All about keeping communication alive
“Who says a person without a voice can’t be heard?”
Life without a voice can be extra challenging when loved ones are far away. Glynda and Don Deckard found it so when Glynda, 63, experienced a significant speech loss after suffering a stroke in 2005, compelling the Donaldson, Arkansas couple to adopt new strategies for everyday communication – especially during the four-day stretch Don spends on the road each week for his customer service job.
Diagnosed with expressive aphasia, Glynda retained solid language comprehension skills that helped her relearn to write the alphabet, numbers, days of the week, and family and medical information within six months of the stroke. Conversation proved tougher. Glynda could answer questions in single-word utterances, but sometimes confused “yes” with “no” while listeners struggled to understand her vague intonations. Her attempts to convey thoughts through facial expressions and gestures similarly left others perplexed. Yet Glynda remained a hard worker and fast learner in her speech therapy sessions at Hot Springs County Medical Center, motivated by the desire to speak her mind with Don, her husband of 40 years, their two sons and grandson.
“She just wanted to be able to really talk to him and her family, to communicate what she really wants them to know, to be heard,” speech-language pathologist April Watson, M.A., CCC-SLP said at the time.
In a session that restored the Deckards’ hopes of enjoying meaningful conversation, Glynda spontaneously uttered the name of an old family friend that Don did not remember.
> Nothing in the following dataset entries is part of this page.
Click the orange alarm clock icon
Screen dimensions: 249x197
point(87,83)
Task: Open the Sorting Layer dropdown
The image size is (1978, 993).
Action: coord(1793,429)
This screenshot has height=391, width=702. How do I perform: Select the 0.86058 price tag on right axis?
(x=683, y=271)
Their hope grew stronger when Watson suggested that a speech-generating device would best meet Glynda’s communication needs while at home alone or with unfamiliar listeners. After a trial period with a DynaMyte 3100, Glynda got a DynaVox MT4 that Watson and Don programmed with:
- An emergency pop-up allowing Glynda to call 911 by placing the device next to the telephone receiver, dialing then selecting the message “This is an emergency. This is not a prank call. Please help me.”
- A Medications page with starter phrases such as “Did I take my…?”, “I already took,” and “Time for a refill.”
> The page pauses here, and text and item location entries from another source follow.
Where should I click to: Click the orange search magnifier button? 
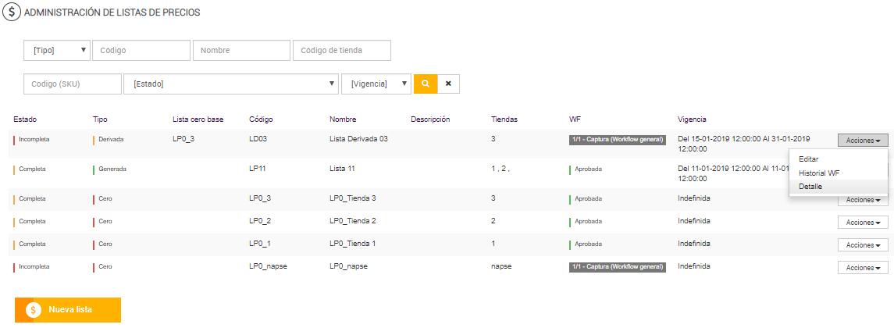pos(425,84)
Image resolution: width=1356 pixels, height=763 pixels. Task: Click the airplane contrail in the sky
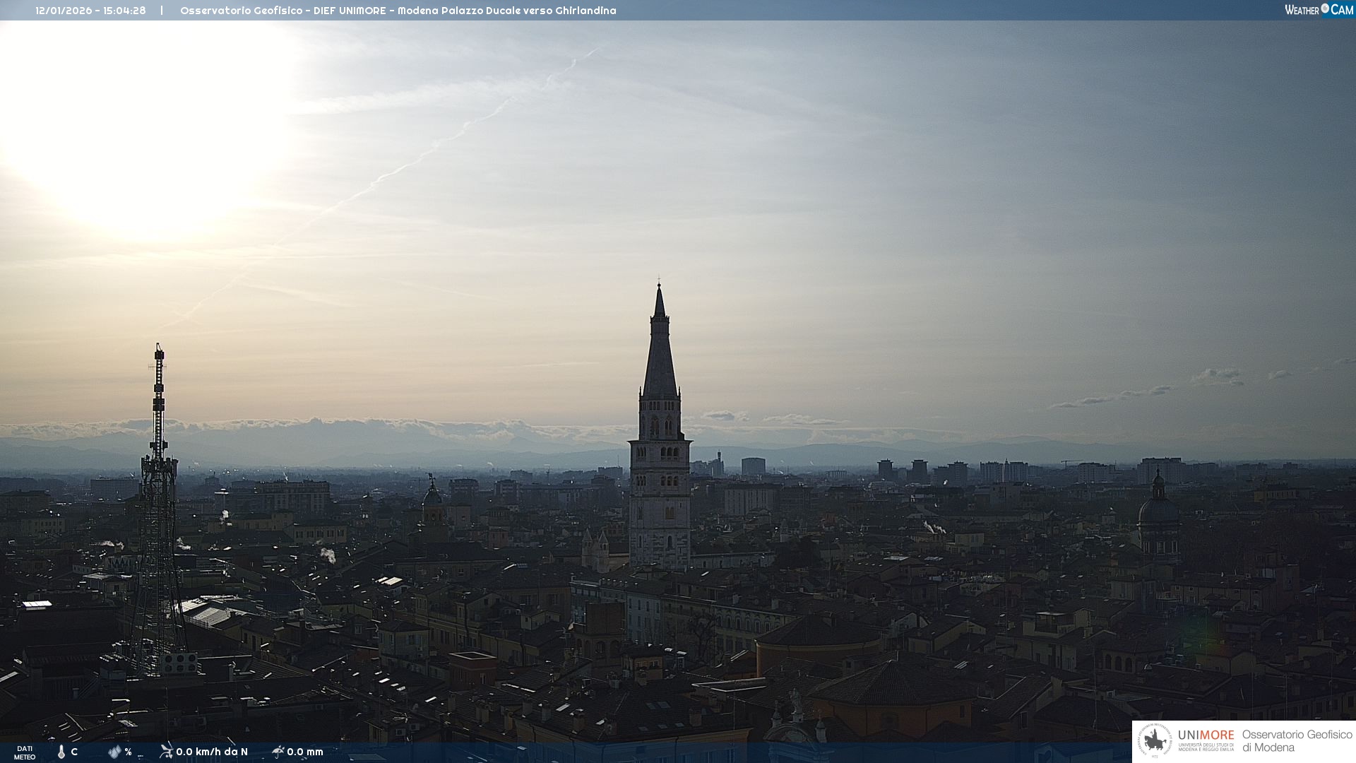pyautogui.click(x=396, y=172)
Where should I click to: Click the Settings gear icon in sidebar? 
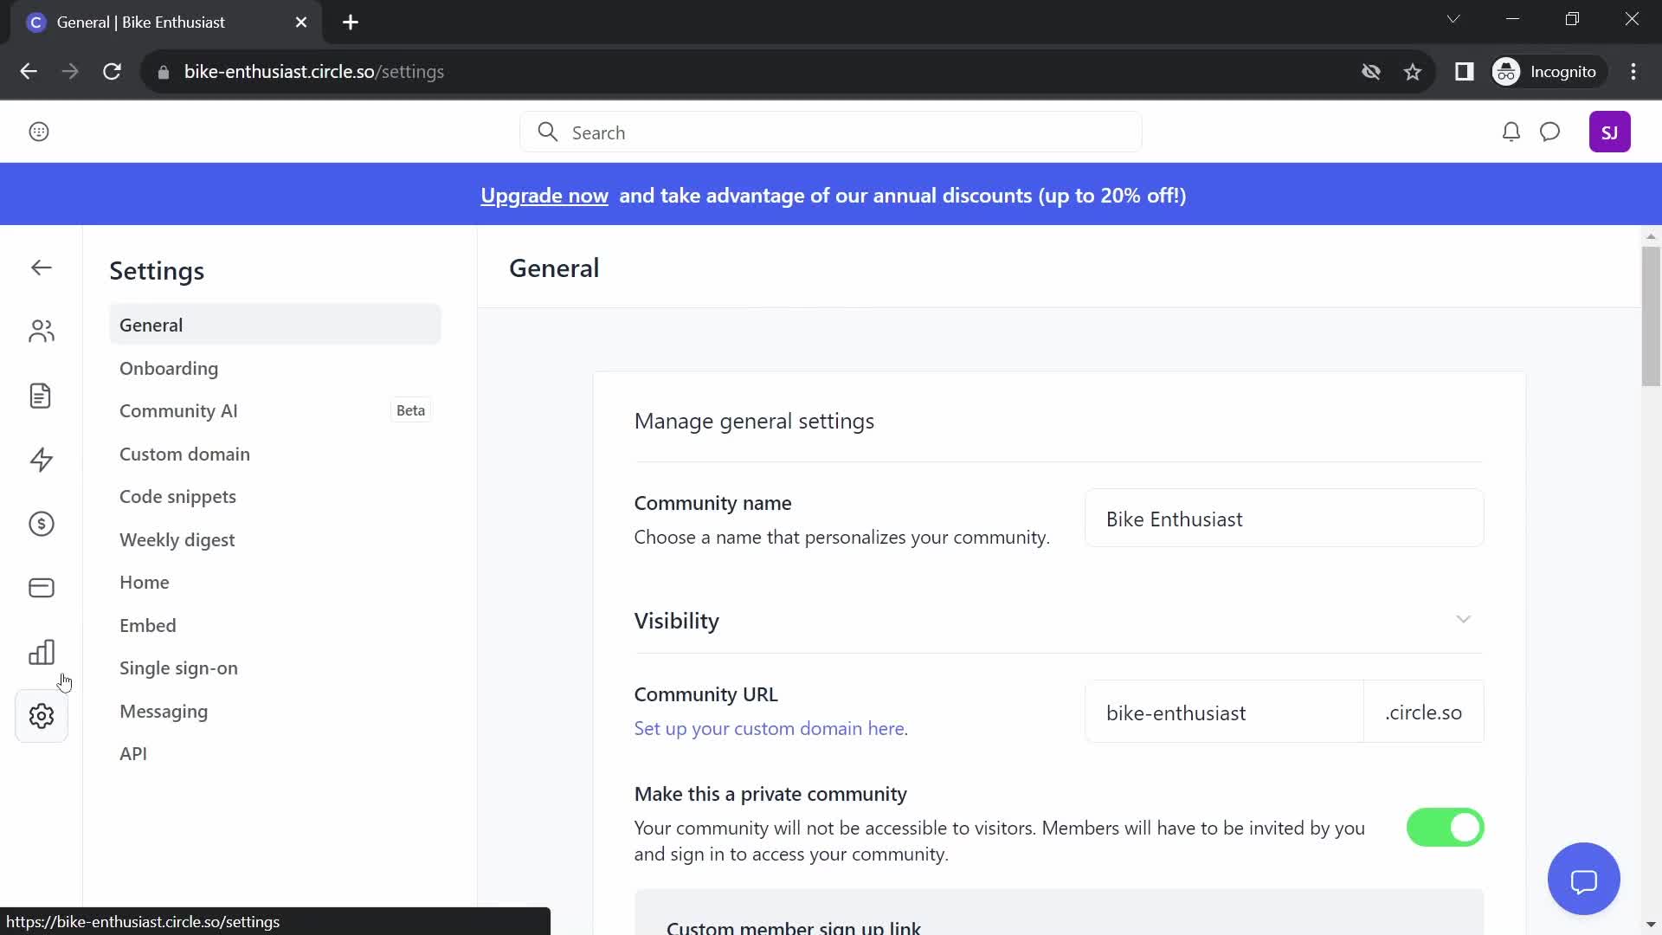pos(41,718)
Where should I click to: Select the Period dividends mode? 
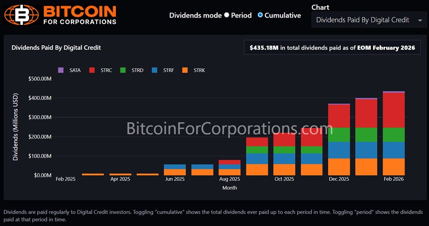pos(226,15)
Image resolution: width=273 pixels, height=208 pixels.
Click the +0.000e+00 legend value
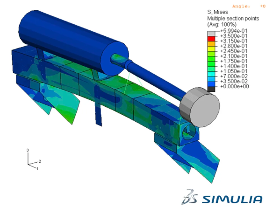tap(235, 86)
- Comments for social conversation including “No kidding,” “That’s right,” “You’re making me mad,” and “That makes sense.”
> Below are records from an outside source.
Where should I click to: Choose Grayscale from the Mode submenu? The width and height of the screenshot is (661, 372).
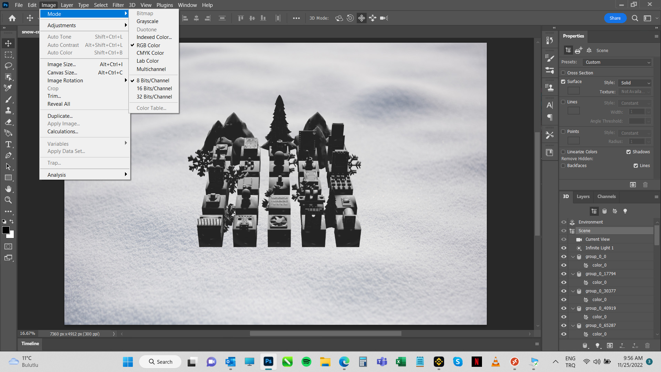147,21
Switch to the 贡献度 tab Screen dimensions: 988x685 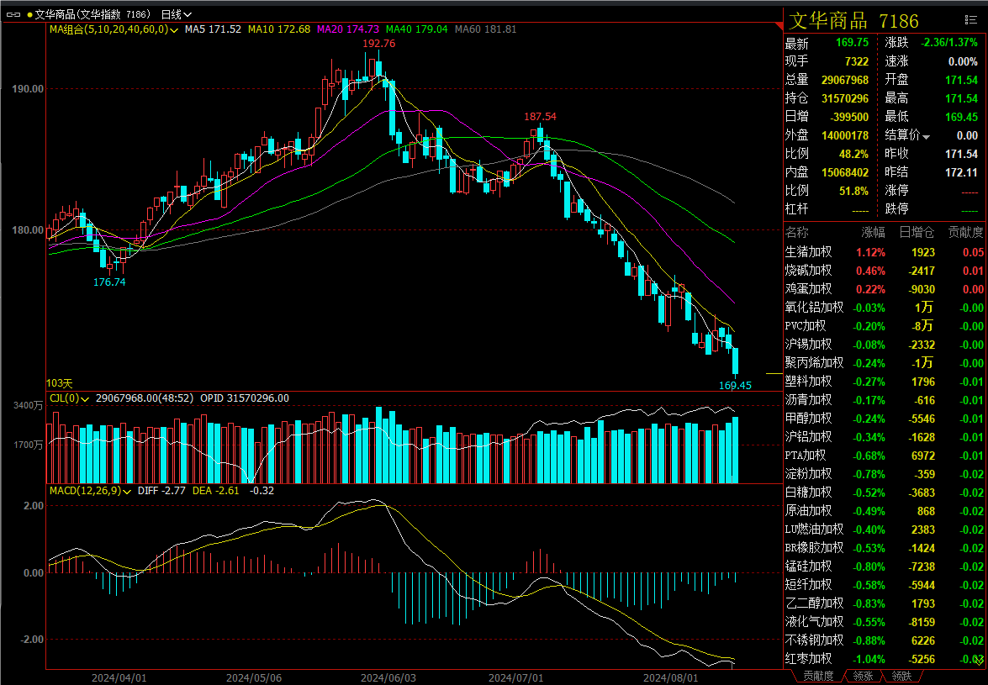pyautogui.click(x=817, y=676)
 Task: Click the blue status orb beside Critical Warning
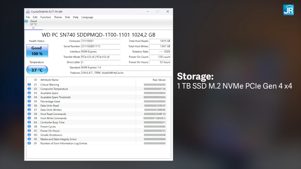tap(29, 85)
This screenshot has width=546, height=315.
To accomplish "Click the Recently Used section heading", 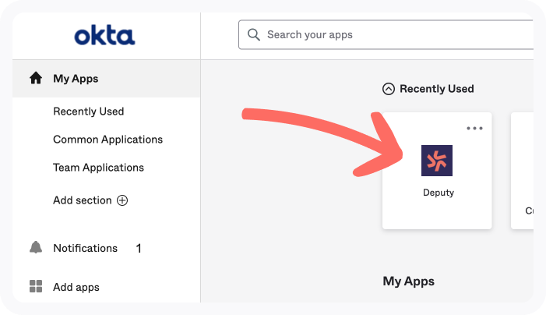I will pyautogui.click(x=437, y=89).
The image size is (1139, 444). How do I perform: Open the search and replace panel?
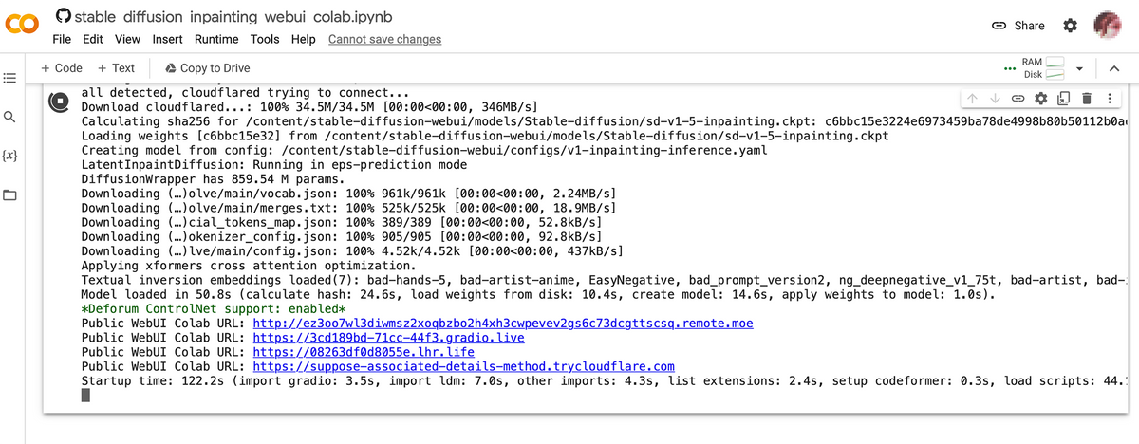coord(10,118)
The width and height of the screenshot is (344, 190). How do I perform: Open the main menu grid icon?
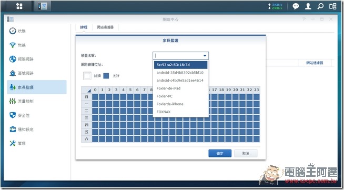[x=19, y=6]
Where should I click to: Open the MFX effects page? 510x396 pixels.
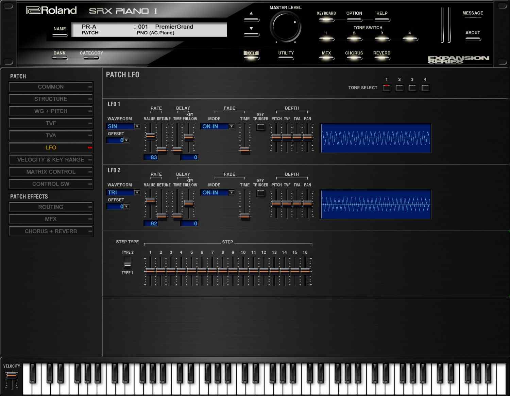(x=326, y=58)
- Vocabulary for the Deckards’ frequent long-distance telephone conversations. In includes the phrases “I miss you,” “When are you coming home?” and “I love you” as well as “Can you solve the puzzle?” and “Do you know the answer?” so Glynda and Don so can enjoy a favorite TV game show together though they’re separated by hundreds of miles.
While transitioning to the DynaVox devices, the Deckards purchased their first personal computer so Glynda could become comfortable with current technology. The couple left Watson impressed by their willingness to embrace change while keeping communication alive naturally.
“It’s amazing how you can become so in tune with each other when words are not an option.”